US equities are up 0.5%, so it’s a case of another day, another new high. Consistent with the improved risk sentiment theme, US rates are 1-3bps higher across the curve, with the 10-year Treasury yield pushing up to 1.63%. Getting some media coverage is the Greek 10-year government bond yield, rated at a junk level of BB, falling below 1% for the first time, a sign of the desperation in investors’ reach for yield in this unusual investment climate.

EUR is down 0.3%, falling as low as 1.0877, moving beyond last year’s low and trading at its lowest level since 2017.  EUR remains the funding currency of choice given its negative yields and the recent flow of economic data isn’t helping. Euro-area industrial production slumped by over 4% y/y in December and speculation has grown recently that the run of poor data will see the Governing Council consider further policy easing. NZD/EUR is up 1.2% for the day to 0.5940. Higher risk appetite sees JPY underperform, with USD/JPY back above 110.

★ ★ ★ ★ ★

## Directives
A: Pick out each line in the records containing the word "dropdown" and copy those lines.
B: Carry the market report on past its final sentence.
The market report and the records are unrelated to each other.

## Material for the task
★ ★ ★ ★ ★

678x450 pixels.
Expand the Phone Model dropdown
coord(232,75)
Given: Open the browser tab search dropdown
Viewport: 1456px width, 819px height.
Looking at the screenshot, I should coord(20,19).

★ ★ ★ ★ ★

## Answers provided
A:
Expand the Phone Model dropdown
Given: Open the browser tab search dropdown

B:
In other news, OPEC slashed its growth estimate for global oil demand by about a third to 440,000 barrels per day for Q1 and some 230,000 barrels per day for 2020 as a whole. OPEC+ cut back on production in January but has yet to agree of new further production cuts, with Russia putting up some resistance. Reported inventory levels were also on the high side but in a sign that the fall in oil prices might have run its course for now, the key benchmarks are higher. Brent crude is up over 3% to just under USD56 per barrel.

The day ahead looks fairly quiet, with RBNZ Governor Orr speaking at Parliament’s finance and expenditure committee first up. The only data of note is the US CPI tonight, expected to show a nudge down in annual core inflation.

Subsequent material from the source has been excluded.